The Ghost of a Machine
Despite an onslaught of new displays, CRTs just won't die
(continued)
But even the largest of the studio-grade CRT-based direct-view HDTV monitors, Sony's BVMA32, measures only 32 inches diagonally, far smaller than a great many of the HDTV fixed-pixel displays already in homes. And while the image it can generate when reproducing HD video can be gloriously realistic — like looking through an open window — its relatively small size can hide defects in the image that may become obvious when enlarged in a home theater. Furthermore, since the BVMA32 costs $42,850, not all studios working on DVDs or HD video can afford one, with the result that many video-quality decisions are made using far less capable devices, all CRT monitors.
The research and development of all the major video-codec systems (MPEG-2, MPEG-4/H.264, and VC-1) used in DVD or high-definition media were conducted with images monitored on CRTs. Crucial decisions as to how these systems work, especially in how they're structured to minimize the visibility of encoding artifacts, were made using CRTs. So while it's hard to find an explicit expression of CRT technology in these video codec systems, their very architectures and operation were influenced by CRT characteristics, for good or ill.
This only starts to become a problem when you watch media at home. To the extent that your monitor or TV deviates from CRT-like size and visual behavior, you may see increasing problems with an image that looked fine when it left the mastering studio.
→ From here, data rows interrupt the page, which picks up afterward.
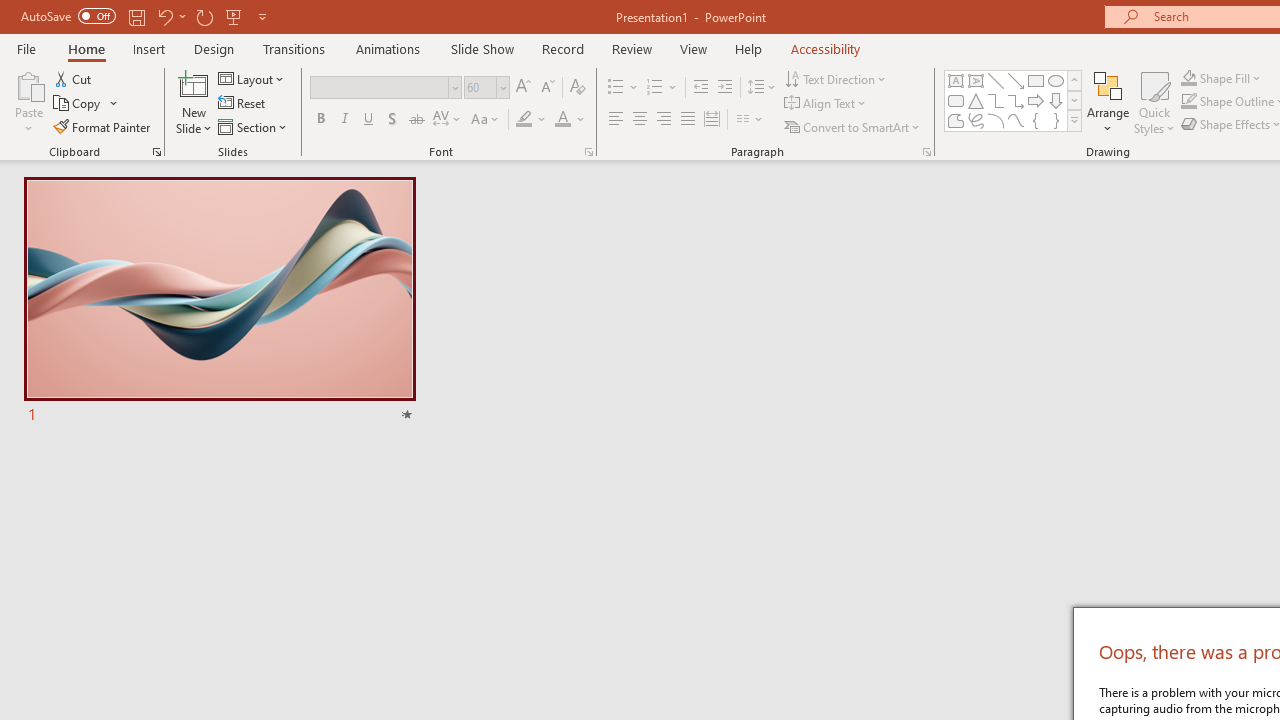 The height and width of the screenshot is (720, 1280). What do you see at coordinates (640, 119) in the screenshot?
I see `'Center'` at bounding box center [640, 119].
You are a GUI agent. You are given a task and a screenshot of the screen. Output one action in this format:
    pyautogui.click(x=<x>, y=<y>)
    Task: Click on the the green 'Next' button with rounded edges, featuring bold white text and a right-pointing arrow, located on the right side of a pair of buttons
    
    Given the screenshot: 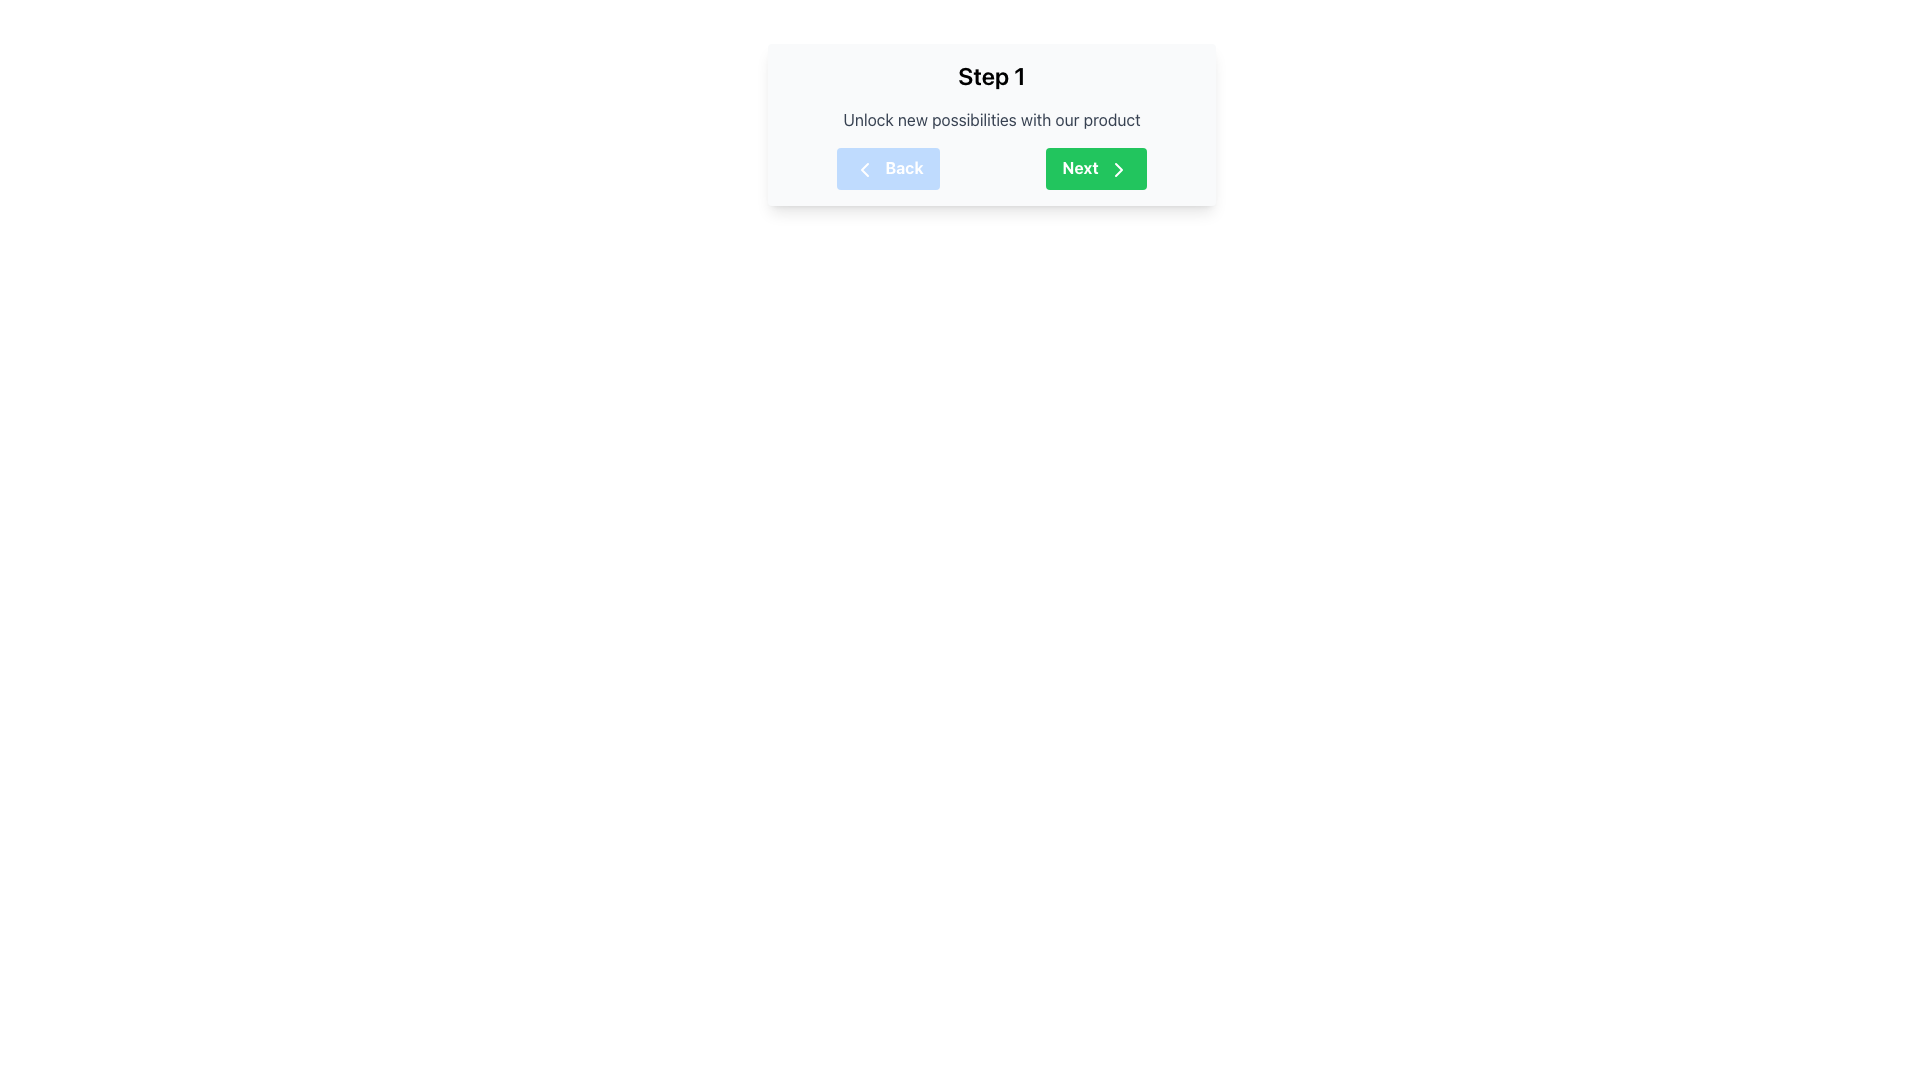 What is the action you would take?
    pyautogui.click(x=1094, y=167)
    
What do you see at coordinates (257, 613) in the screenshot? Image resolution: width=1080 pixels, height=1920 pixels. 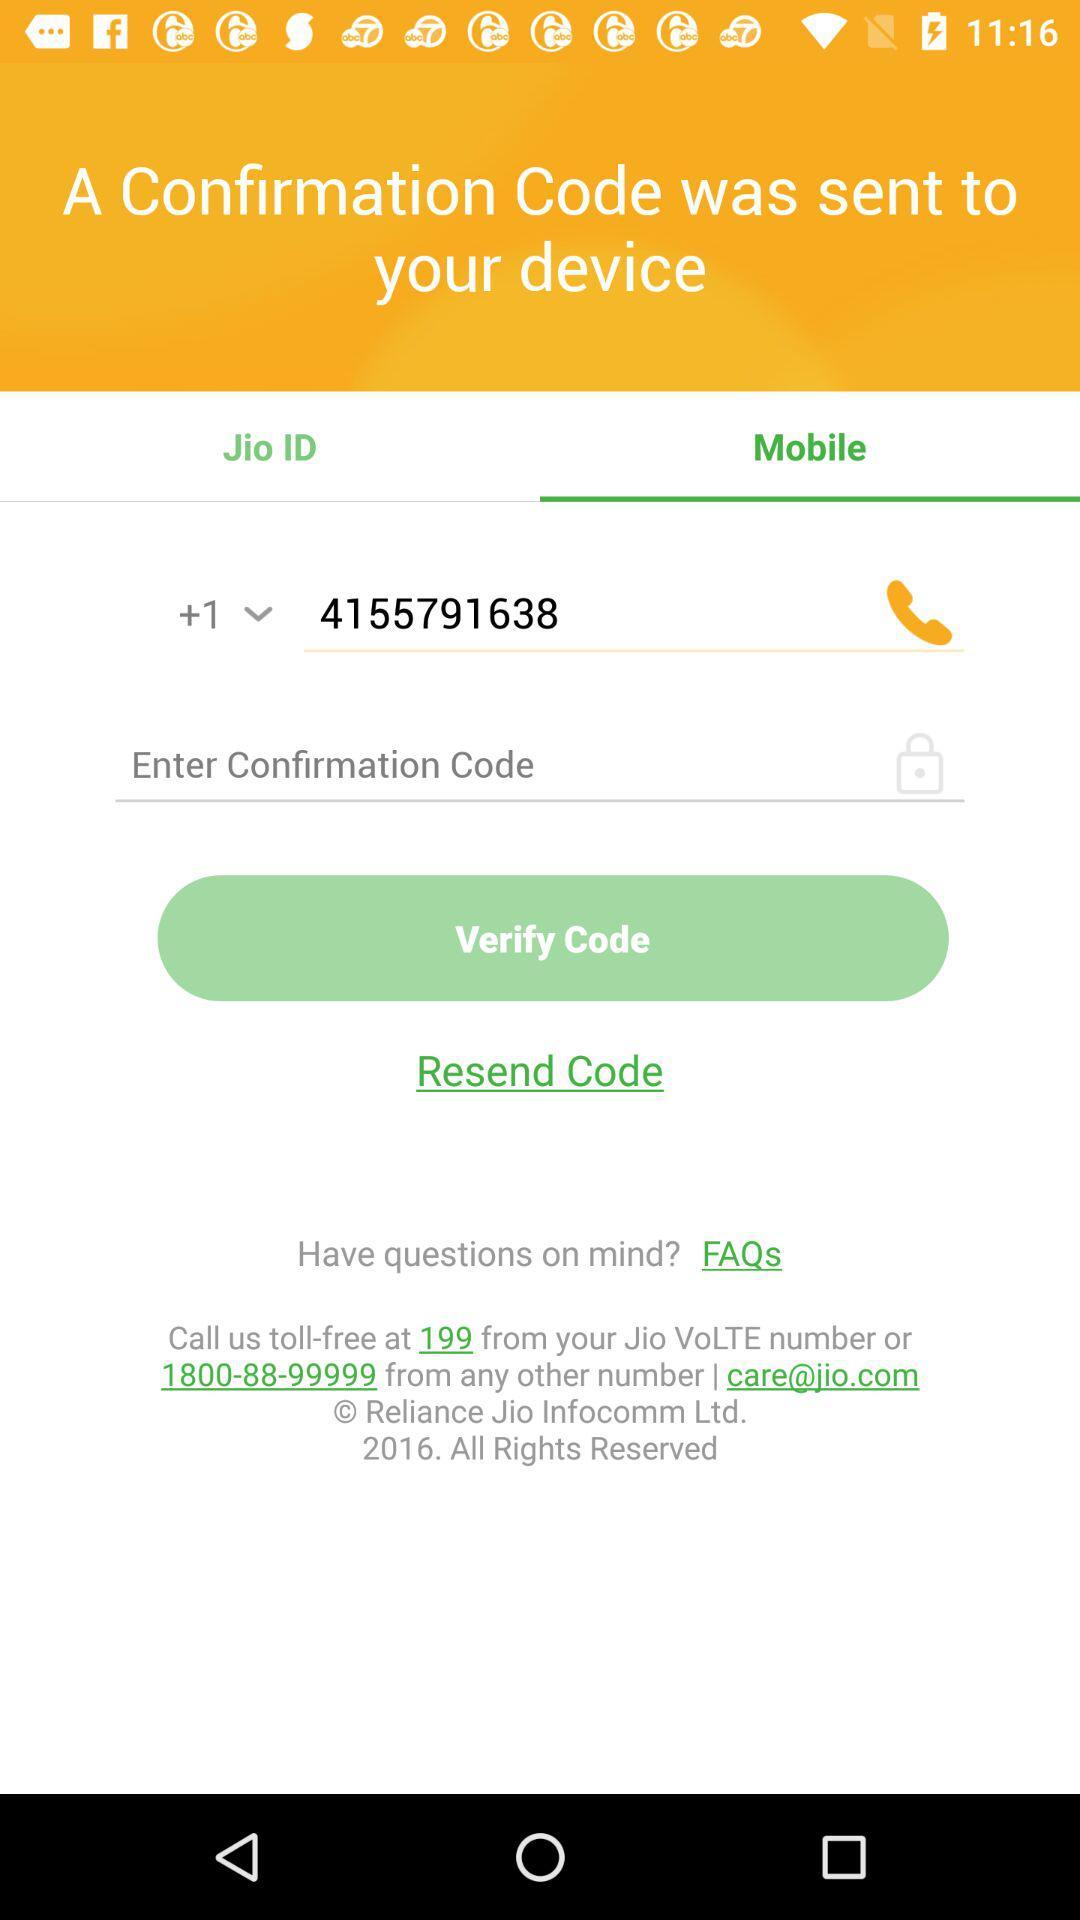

I've found encoding artifacts such as mosquito noise and blocking to be more visible with fixed-pixel technologies than they are with CRTs of the same size, at least with material of DVD resolution.
What the pro-video folks desperately need is a fixed-pixel technology that produces very large, CRT-like images. Zworykin seems to have been prescient when he wrote 66 years ago: "Today, owing largely to the advent of cathode-ray television systems, a recognizable picture can be taken for granted, and the problem is one of obtaining a high-definition picture."